Si esto no se puede revisar desde el punto de vista constitucional, porque no existe acuerdo político mayoritario, pese a que se ha multiplicado la burocracia y hay una superposición de competencias que confunden a los ciudadanos, quienes tienen la impresión de que esto se mantiene para que vivan los cargos públicos, lo que no deja de ser una lástima, sí que se tendría que establecerse una reflexión profunda de hacia a dónde vamos y qué queremos como país. Hoy en día las instituciones están enfrentadas por intereses puramente partidarios independientemente de los miles de afectados por el coronavirus, con más de 44.000 fallecidos oficialmente, o de quienes asisten atónitos a los regalos y privilegios que se llevan determinadas autonomías a cambio de un voto. Ojo, que esto no es nuevo y la práctica, cuando no ha existido mayoría parlamentaria, la han ejercido ejecutivos de diferente color político y en ámbitos también distintos, así como el clientelismo político, un ejercicio que se desarrolla desde abajo, las diputaciones.

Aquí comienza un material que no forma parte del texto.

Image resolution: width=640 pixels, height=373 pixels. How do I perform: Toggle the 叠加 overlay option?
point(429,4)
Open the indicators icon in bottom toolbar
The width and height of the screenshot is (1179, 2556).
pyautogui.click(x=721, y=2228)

Nos encontramos en un imperio del desorden donde el excesivo ruido y algunos comportamientos, no hablemos ya de la corrupción que sale a la luz, crean una desconfianza en torno a quienes se sientan en las instituciones. Aquí nacen los populismos... Hay conciencia de que debe haber un presupuesto y abandonar el ya prorrogado desde 2018, sobre todo en estos tiempos complejos, pero también da la impresión de que muchos ciudadanos se encuentran incómodos con los pactos para sacarlos adelante, comenzando por los que fueron dirigentes del PSOE, el mismo partido del presidente del Gobierno, Pedro Sánchez, que ahora les quiere retirar de la circulación para dar paso a los más jóvenes, en boca de la portavoz parlamentaria Adriana Lastra. Están perdiendo el norte aunque tengan la legislatura asegurada.